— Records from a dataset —
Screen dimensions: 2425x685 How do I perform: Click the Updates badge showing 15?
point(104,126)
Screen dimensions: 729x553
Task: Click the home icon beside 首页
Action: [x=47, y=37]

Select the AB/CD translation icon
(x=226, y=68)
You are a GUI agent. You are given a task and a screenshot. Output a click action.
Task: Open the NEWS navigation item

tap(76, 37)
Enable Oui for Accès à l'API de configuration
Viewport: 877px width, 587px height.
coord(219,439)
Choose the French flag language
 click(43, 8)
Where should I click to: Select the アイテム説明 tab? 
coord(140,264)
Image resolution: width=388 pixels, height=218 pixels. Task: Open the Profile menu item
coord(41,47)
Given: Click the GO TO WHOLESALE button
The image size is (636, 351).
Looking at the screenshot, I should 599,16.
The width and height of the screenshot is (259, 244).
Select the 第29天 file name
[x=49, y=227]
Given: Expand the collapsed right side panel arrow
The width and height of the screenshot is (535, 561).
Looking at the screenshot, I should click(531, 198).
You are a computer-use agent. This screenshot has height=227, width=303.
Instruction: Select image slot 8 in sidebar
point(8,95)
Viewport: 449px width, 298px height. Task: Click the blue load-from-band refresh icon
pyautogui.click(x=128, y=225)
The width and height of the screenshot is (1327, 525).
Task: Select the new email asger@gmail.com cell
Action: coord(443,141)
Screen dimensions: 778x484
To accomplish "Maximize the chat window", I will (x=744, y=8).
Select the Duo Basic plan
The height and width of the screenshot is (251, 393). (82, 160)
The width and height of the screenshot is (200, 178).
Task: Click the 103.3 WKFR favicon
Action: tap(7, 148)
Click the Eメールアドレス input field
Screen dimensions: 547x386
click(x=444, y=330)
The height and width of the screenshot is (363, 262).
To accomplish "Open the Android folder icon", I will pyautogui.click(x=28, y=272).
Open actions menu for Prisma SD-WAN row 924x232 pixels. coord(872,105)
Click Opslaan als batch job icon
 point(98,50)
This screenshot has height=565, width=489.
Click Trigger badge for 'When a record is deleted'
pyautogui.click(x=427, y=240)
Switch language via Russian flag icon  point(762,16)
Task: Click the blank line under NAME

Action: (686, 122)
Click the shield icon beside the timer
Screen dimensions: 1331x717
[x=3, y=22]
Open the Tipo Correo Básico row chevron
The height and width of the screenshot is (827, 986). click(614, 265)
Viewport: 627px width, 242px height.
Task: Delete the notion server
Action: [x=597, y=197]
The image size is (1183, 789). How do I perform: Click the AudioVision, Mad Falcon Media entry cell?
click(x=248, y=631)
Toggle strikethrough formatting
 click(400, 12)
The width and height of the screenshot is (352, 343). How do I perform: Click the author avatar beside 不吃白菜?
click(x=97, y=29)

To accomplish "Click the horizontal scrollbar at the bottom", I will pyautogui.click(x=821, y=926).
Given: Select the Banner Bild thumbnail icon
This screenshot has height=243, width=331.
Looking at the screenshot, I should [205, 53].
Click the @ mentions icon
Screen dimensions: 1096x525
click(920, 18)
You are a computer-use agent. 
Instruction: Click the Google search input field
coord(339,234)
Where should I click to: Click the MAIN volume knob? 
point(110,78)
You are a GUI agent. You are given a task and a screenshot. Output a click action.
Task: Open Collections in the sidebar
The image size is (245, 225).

— What is needed —
Of the lines above, extract only those from the line with "Where should I click to: Select" to the line with "Given: Expand the", both included, exactly as written.

— Answer area —
Where should I click to: Select the アイテム説明 tab? 
coord(140,264)
Image resolution: width=388 pixels, height=218 pixels. Task: Open the Profile menu item
coord(41,47)
Given: Click the GO TO WHOLESALE button
The image size is (636, 351).
Looking at the screenshot, I should 599,16.
The width and height of the screenshot is (259, 244).
Select the 第29天 file name
[x=49, y=227]
Given: Expand the collapsed right side panel arrow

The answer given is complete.